------ TASK INPUT ------

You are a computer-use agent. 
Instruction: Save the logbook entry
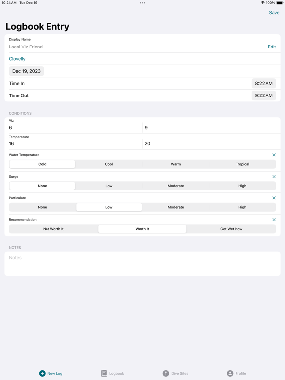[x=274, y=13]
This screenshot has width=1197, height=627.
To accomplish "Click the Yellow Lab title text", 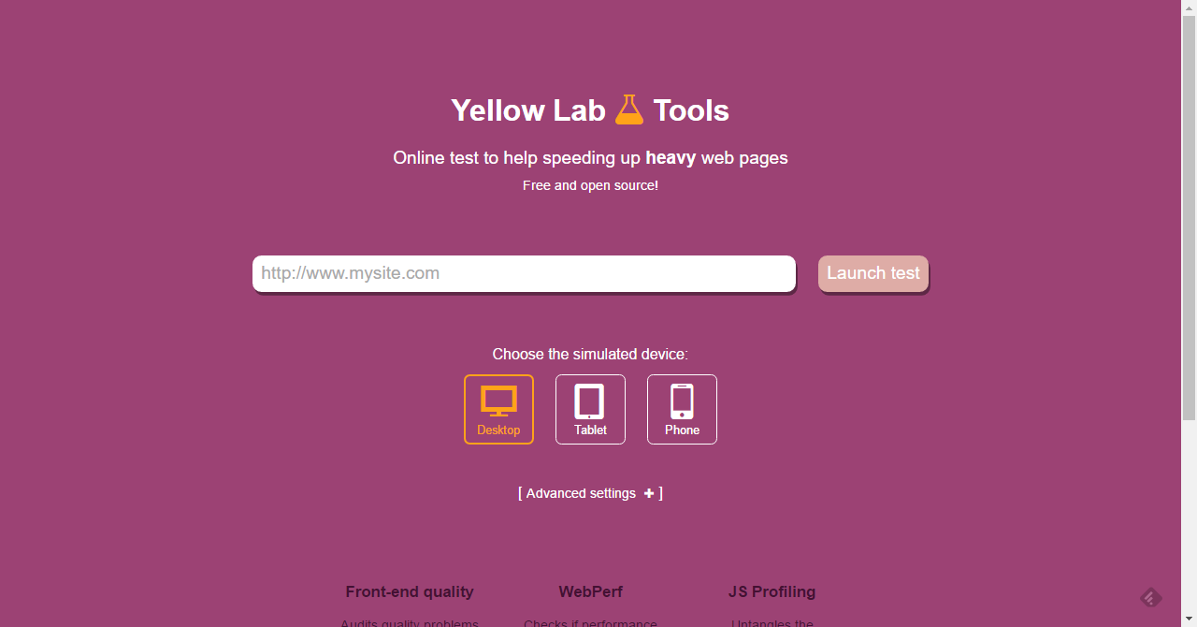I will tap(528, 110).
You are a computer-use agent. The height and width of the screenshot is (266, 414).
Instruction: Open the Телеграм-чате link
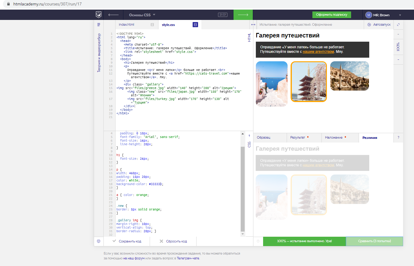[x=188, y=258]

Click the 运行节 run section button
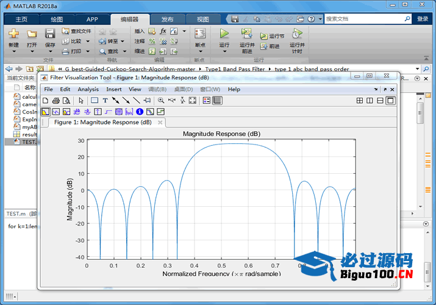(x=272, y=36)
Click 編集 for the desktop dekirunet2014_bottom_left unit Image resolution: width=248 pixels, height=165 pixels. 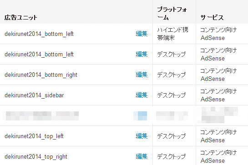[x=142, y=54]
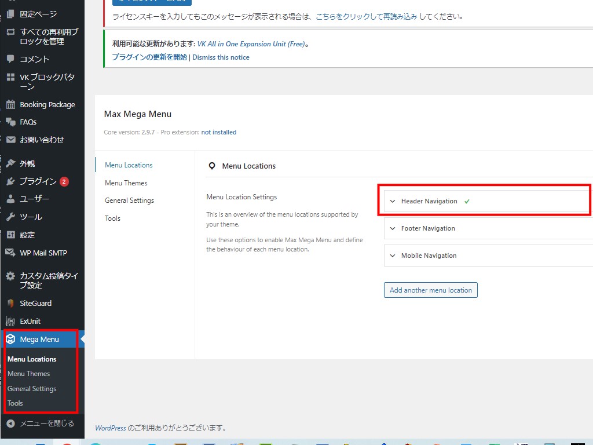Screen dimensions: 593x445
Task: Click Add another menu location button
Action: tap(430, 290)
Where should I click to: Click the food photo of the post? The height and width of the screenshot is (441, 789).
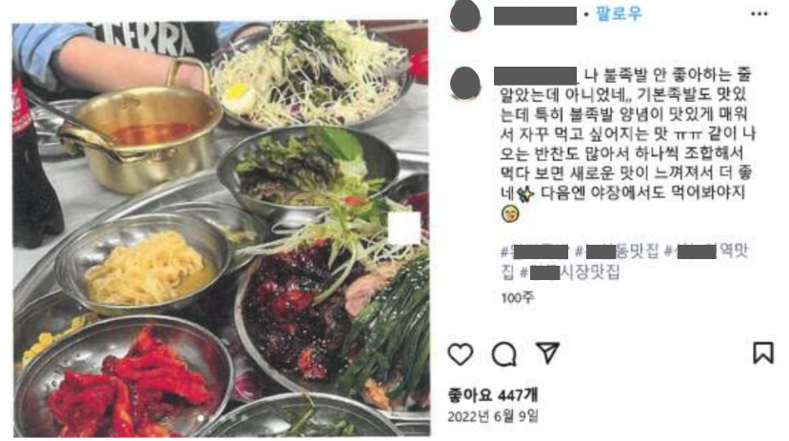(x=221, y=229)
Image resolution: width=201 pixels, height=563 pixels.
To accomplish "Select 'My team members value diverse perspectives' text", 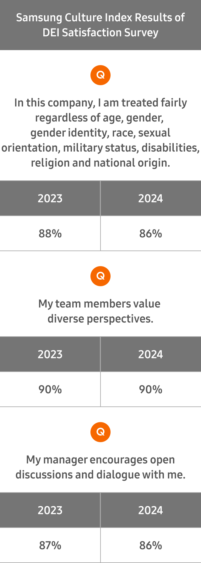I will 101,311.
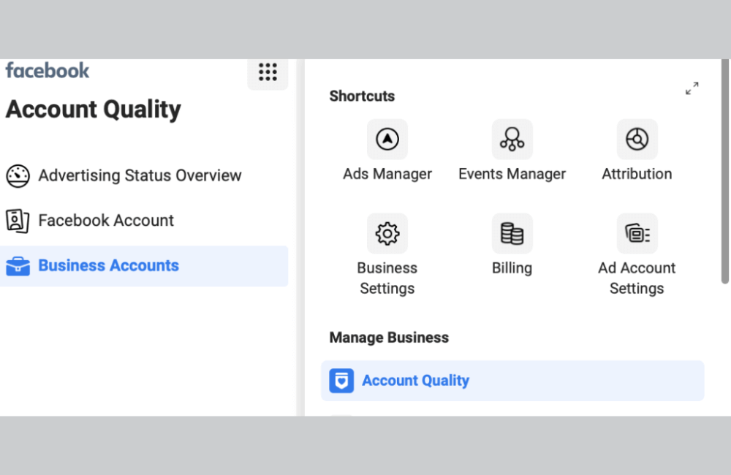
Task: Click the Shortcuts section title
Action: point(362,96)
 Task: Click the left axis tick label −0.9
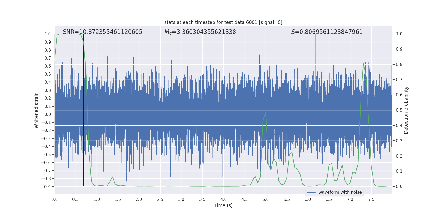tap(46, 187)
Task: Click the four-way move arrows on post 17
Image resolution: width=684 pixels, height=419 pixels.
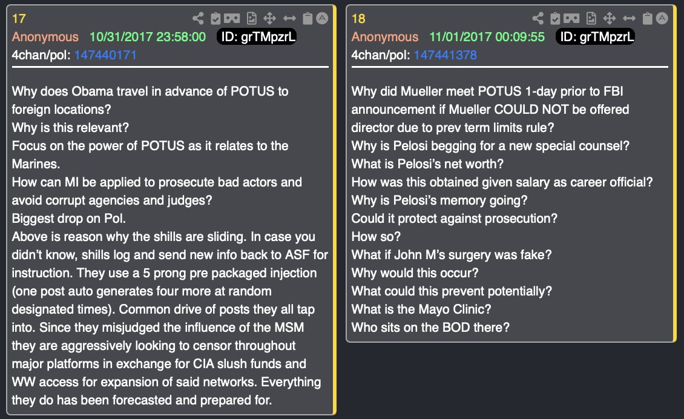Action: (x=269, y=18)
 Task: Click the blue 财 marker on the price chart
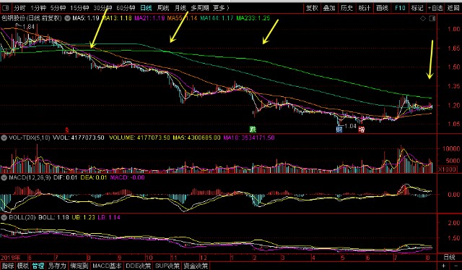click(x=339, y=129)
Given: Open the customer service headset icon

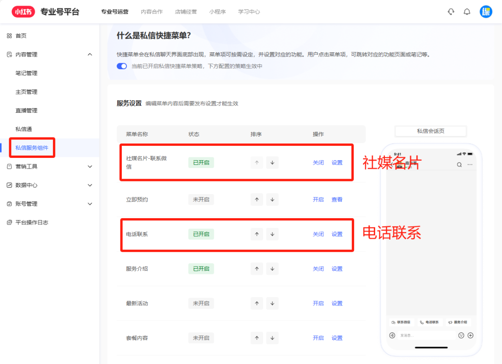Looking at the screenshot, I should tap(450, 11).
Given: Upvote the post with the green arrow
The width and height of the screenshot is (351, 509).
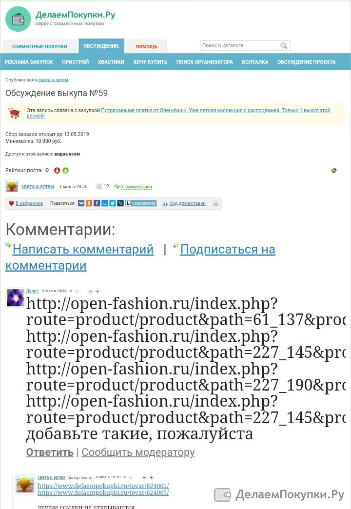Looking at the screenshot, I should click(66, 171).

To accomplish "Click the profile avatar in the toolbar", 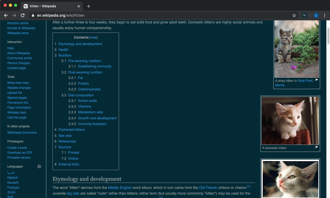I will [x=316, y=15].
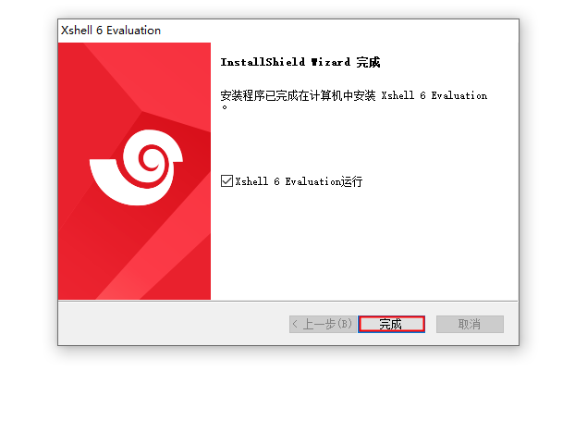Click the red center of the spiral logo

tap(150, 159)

------

THE TASK -
Copy out, from the listing above, every line that contains the string "computer".

EXPECTED ANSWER -
You are a computer-use agent. 
You are a computer-use agent. The height and width of the screenshot is (266, 414).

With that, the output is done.